License to kill gophers by the government of the United Nations. Man, free to kill gophers at will. To kill, you must know your enemy, and in this case my enemy is a varmint. And a varmint will never quit – ever. They’re like the Viet Cong – Varmint Cong. So you have to fall back on superior intelligence and superior firepower. And that’s all she wrote. Carl Spackler
I’m agitated. I’m feeling like I want to go all Carl Spackler and build exploding clay varmints. While current politicians and news events still send me to a very large glass of wine at night, that’s not what makes me struggle with thoughts of sharp or explosive objects and chemical warfare.
The back story
I don’t bother with manicured hands. I put a higher value on digging in the dirt than perfectly groomed nails and cuticles. While not a master gardener, I’ve been at it for a long time. My first gardening mishap occurred at age 3 when a swinging hoe collided with my head and I had my first introduction to emergency rooms and the word “stitches.” Most of my gardening concerns things I can put on the plate for dinner. There’s just something about picking produce from my labors and eating it. Furthermore, I’ve gardened in stressful climates—like either the Mojave Desert or the high deserts of New Mexico. From either environment I always grew enough of something to put up for a later time. The Mojave Desert gardens battled high heat and marginal soils. The New Mexico gardens combated lousy soil, wild weather, bears and snakes. Yet I’d canned hundreds of jars of pickles, sauces and jams, and dehydrated tons of apples, tomatoes and herbs.

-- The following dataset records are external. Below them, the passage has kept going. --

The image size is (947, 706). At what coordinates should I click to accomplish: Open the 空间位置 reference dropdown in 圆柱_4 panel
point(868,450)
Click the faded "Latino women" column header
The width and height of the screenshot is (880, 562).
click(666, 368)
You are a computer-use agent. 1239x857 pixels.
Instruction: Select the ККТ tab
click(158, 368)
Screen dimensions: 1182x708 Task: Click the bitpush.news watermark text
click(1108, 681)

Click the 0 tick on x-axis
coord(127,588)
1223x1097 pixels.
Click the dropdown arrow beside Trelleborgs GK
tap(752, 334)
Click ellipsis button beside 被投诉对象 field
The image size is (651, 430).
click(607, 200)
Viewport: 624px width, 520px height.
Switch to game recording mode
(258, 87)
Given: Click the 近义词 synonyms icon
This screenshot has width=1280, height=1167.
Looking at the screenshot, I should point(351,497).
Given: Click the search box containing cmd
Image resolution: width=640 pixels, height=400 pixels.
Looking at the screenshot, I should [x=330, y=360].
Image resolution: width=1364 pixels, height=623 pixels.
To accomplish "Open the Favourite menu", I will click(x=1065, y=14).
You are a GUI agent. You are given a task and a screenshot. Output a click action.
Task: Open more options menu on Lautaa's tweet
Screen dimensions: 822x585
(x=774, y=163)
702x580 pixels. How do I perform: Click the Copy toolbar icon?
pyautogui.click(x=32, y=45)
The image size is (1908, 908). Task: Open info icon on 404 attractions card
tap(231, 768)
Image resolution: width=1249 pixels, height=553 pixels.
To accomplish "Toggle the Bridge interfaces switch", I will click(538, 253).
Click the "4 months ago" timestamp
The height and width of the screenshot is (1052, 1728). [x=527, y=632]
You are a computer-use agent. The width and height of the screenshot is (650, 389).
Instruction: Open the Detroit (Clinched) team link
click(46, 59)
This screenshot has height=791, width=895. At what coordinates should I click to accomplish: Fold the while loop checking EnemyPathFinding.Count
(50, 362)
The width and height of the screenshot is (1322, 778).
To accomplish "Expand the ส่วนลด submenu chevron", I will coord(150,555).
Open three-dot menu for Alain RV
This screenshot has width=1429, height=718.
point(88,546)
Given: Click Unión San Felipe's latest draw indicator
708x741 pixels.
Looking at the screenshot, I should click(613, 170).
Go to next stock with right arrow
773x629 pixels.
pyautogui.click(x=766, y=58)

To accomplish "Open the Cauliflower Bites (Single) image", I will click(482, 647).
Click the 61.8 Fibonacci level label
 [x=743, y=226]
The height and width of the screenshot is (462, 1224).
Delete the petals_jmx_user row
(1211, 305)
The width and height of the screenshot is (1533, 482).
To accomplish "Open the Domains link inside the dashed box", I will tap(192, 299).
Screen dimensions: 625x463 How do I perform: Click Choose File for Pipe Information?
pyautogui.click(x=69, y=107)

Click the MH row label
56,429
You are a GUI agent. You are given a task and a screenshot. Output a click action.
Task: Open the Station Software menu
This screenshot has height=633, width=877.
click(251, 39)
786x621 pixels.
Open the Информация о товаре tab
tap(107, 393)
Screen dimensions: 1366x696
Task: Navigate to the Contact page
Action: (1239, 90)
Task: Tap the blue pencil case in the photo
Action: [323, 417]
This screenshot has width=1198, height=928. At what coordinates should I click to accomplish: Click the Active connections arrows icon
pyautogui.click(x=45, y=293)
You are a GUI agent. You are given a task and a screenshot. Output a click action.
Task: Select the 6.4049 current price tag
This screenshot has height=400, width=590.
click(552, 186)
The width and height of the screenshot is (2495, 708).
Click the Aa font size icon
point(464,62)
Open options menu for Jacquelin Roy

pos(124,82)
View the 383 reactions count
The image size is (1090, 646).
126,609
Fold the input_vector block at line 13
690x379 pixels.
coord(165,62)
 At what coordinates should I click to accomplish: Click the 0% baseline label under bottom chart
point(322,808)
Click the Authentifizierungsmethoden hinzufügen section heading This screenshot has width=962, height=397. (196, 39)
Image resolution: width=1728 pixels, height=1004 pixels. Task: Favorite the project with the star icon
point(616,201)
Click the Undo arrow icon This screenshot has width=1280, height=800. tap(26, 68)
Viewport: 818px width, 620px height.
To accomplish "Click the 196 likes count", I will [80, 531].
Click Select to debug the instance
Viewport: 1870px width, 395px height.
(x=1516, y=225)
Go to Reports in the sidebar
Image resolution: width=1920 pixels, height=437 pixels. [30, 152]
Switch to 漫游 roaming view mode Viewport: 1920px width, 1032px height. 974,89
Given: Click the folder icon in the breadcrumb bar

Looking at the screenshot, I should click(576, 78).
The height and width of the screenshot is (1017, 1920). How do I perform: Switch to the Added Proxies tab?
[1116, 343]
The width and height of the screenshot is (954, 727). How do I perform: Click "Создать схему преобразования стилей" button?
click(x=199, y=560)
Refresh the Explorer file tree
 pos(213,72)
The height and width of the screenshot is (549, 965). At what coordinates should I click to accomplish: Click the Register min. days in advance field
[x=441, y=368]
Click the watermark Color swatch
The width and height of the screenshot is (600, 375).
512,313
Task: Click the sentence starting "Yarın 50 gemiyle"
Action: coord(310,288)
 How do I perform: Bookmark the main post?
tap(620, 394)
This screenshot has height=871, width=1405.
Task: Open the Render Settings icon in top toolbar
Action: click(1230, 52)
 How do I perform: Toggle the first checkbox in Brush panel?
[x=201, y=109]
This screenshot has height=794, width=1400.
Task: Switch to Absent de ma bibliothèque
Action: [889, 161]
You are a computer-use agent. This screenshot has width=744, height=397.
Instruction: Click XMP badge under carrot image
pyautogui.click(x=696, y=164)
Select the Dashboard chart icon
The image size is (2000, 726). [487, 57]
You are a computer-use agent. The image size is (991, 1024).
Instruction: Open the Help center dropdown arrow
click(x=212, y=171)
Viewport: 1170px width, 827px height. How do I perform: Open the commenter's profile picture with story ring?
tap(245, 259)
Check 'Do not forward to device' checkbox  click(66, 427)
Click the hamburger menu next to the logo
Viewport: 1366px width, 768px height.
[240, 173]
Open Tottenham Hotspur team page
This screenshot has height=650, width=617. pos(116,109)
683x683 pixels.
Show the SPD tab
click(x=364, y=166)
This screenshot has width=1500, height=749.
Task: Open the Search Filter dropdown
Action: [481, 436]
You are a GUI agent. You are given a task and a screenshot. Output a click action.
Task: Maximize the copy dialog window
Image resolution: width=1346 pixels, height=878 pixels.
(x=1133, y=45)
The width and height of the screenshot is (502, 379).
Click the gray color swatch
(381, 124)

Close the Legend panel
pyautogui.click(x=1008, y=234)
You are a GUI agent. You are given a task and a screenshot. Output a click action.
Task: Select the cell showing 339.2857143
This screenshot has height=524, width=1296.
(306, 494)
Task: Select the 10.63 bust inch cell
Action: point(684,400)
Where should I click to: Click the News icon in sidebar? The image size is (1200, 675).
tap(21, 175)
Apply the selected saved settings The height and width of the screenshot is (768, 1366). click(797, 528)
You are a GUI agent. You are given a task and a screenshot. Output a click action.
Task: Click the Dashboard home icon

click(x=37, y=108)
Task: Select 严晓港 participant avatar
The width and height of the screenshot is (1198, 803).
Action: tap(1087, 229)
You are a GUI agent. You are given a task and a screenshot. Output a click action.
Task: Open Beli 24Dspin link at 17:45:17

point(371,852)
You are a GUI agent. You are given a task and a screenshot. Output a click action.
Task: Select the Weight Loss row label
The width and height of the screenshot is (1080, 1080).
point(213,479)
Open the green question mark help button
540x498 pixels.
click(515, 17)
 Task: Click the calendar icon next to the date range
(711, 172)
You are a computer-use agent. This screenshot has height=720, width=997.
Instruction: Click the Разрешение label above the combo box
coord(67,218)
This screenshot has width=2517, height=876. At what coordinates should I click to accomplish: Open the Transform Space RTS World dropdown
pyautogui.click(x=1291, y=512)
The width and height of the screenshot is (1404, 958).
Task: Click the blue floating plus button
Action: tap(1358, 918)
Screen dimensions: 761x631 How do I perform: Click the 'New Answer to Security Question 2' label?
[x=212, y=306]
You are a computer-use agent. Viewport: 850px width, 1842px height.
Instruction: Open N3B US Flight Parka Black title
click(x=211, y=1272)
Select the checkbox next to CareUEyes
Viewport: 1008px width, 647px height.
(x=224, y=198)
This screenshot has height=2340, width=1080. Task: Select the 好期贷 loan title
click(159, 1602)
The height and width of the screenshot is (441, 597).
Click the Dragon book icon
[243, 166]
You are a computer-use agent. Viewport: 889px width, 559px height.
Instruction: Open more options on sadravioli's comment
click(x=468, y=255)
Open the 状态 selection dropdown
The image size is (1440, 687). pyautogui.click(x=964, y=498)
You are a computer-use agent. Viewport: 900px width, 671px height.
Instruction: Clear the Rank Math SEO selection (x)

My New Mexico garden rests while I soak up the ocean climate—which is a perfect Mediterranean climate.
Why I pleasure in violent thoughts
The small speck of dirt for my garden here is south-facing and is fairly healthy. I ratcheted up the soil with all the likely goods. Spouse turned the soil and dug in compost and fertilizer. It’s my front yard, so I positioned native plants and some of my fave non-native flowers and shrubs. So far, so good. The first planting of peas and lettuce was a raging success. Applause. Applause.
Off to the nursery for more adventures in beach-climate planting I ‘a went. Spent money I didn’t really have, but since I didn’t have to buy work clothes any longer, I rationalized the cost of artichoke, cauliflower, and cabbage plants, and organic seeds.
The artichokes were amazing—so amazing that I should have planted them further back from my other plantings–but I modeled this tiny-size garden in the French-intensive manner. In a few months I grated cabbages to slaw and dipped purple cauliflower in yogurt sauce. Bravissimo!
Round three planting included some herbs, a blueberry shrub and a seedless grape. I hummed the theme from Rocky….”feeling strong now…” until I noticed half of my artichoke plants were gone. Poof! Nowhere to be seen. Ditto on the acorn squash that was near to harvest. Half the leaves on my grape plant were pock-marked.
I didn’t scream WTF because my neighbors might have fainted, but I sure thought it. It’s been downhill since. Every artichoke plant disappeared, my grapevine struggles, I can’t get beans beyond a sprout, I gave up on squash—even zucchini—and now my tomato plants are disappearing, etc., etc. Every morning I hand-pick the snails and send them to their next incarnation, but between raccoons, gophers, deer and a heavy breeding crop of snails, I said, “Fine. I’ll just plant marigolds.”
So I did. On Sunday I put in a dozen plants for fall color. Today, two marigold plants remain. After posting my “Daily Good,” I posted “Death to the Gophers,” on my Facebook page. About 25 suggestions and comments smoked the page in minutes.
I avoid poisons—too many cats and dogs in the hood, plus I don’t wish to add more crud that will eventually land in the sea below me. Like falling snow, I sprinkled white diatomaceous earth on the grape leaves. I rationalized that the gophers were just turning the soil for me, until I realized their tunnels are like a freeway interchange in downtown Los Angeles, and the gophers sing, “I’m alright, what ‘cha gonna do about me….” At night the raccoons roam the neighborhood like gangsters, and the deer—well, they are just so darned cute.
But this doesn’t negate my violent thoughts. So if you drive by my place some day and I’m sitting in my garden with a hammer or a loaded BB gun, mumbling, “In the immortal words of Jean Paul Sartre, ‘Au revoir, gopher, ‘” I’ve not lost my mind, just another tomato plant.